__What the exercise asks__.
Find every line in the records below that contains "computer", and copy it.

─── Task input ───

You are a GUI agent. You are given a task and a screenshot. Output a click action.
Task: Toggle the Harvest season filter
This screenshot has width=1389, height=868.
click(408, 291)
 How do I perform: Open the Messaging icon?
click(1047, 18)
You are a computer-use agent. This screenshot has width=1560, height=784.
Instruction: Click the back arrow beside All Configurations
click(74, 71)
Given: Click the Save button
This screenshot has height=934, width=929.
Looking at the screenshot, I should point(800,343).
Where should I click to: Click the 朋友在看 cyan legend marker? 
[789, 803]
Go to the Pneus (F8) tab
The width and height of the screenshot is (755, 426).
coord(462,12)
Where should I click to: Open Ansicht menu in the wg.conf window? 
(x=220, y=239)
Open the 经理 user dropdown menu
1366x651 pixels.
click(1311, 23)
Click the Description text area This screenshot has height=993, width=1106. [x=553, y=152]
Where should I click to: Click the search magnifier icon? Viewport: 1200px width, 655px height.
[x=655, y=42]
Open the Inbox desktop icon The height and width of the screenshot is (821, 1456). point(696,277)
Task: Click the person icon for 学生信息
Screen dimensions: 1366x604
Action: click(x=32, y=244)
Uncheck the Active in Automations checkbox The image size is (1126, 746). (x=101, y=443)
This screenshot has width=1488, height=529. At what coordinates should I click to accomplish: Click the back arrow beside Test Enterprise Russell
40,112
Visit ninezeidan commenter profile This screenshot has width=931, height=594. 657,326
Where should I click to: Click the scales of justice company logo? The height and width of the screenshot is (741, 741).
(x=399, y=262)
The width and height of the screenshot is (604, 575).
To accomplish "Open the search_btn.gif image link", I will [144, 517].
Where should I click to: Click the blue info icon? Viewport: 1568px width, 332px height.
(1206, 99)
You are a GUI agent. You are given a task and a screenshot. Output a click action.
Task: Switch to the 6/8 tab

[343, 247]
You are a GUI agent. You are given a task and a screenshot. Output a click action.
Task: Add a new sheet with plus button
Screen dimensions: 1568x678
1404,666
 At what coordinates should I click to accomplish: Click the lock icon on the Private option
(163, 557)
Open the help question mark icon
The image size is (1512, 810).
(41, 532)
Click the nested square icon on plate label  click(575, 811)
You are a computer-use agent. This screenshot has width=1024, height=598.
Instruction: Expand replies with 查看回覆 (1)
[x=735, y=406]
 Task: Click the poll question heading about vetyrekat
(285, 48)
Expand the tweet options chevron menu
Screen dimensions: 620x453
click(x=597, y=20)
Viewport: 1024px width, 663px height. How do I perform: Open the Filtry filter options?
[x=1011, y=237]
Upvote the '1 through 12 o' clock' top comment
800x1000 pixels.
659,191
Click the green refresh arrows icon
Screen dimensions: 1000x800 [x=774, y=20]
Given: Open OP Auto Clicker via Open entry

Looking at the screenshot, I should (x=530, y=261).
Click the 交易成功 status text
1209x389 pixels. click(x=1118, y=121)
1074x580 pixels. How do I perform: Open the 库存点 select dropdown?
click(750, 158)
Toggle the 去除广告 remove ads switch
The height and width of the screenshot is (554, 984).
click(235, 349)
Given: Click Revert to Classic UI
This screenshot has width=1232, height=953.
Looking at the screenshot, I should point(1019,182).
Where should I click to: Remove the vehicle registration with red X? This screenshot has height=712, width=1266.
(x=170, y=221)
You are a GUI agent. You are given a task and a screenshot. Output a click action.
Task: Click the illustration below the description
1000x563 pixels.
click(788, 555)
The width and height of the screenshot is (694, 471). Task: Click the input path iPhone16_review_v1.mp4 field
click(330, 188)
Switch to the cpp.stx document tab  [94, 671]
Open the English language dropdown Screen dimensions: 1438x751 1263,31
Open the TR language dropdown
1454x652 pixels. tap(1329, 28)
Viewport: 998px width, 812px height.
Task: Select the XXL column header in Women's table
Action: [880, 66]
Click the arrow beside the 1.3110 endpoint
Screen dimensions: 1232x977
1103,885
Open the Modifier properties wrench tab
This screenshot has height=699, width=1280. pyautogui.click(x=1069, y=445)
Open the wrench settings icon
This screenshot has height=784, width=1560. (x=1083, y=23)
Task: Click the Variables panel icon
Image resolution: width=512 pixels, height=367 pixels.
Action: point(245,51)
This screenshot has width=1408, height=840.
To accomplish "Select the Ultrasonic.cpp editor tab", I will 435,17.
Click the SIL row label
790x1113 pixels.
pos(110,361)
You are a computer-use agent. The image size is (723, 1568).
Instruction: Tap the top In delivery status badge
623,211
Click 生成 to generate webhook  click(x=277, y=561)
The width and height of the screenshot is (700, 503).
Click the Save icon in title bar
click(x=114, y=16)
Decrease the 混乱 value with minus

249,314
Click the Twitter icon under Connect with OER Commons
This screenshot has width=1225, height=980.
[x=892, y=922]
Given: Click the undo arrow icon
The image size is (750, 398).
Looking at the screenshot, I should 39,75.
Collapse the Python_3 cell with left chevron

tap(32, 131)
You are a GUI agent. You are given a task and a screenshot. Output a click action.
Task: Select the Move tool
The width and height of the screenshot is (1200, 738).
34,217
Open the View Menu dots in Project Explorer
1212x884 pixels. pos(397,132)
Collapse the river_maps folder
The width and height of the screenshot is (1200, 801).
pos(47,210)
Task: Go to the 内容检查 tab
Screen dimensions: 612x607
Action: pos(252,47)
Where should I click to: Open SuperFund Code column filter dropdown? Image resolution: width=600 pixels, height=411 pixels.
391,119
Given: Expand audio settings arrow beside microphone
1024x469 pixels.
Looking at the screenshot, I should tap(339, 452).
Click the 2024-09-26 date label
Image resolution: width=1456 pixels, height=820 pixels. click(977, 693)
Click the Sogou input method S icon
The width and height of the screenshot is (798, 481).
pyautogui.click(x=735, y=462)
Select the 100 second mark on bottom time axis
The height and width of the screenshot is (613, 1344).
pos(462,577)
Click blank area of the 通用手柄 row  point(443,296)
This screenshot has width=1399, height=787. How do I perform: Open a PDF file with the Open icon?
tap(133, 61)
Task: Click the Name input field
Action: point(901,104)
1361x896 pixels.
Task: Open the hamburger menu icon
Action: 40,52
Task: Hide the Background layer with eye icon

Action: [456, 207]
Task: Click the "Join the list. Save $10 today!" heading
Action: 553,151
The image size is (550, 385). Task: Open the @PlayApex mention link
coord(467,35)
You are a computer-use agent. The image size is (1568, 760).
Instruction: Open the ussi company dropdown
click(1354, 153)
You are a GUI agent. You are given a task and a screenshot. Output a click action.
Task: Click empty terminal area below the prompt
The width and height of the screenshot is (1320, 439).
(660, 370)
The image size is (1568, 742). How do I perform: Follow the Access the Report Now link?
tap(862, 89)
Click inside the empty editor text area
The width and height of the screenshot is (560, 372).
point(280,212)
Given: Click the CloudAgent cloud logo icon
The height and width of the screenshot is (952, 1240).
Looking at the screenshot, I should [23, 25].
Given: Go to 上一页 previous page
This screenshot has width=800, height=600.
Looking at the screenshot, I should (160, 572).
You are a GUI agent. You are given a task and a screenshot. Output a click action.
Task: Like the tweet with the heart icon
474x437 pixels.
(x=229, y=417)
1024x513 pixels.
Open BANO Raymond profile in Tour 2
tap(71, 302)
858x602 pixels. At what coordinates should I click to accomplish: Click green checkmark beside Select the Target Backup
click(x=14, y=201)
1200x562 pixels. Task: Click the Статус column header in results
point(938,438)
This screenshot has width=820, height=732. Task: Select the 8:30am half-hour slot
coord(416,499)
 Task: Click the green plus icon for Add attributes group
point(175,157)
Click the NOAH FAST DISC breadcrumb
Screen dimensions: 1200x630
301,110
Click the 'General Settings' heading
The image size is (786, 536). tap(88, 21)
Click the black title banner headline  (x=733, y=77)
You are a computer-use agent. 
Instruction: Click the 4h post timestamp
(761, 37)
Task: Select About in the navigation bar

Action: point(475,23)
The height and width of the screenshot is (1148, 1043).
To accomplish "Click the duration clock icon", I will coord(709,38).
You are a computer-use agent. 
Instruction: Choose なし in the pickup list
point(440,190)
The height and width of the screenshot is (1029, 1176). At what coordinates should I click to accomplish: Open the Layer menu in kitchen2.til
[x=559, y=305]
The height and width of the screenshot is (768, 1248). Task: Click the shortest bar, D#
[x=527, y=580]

───

__Result of this task__.
You are a computer-use agent. This screenshot has width=1560, height=784.
You are a computer-use agent. This screenshot has width=1024, height=598.
You are a computer-use agent. The image size is (723, 1568).
You are a computer-use agent. The image size is (1568, 760).
You are a computer-use agent. 
You are a computer-use agent. 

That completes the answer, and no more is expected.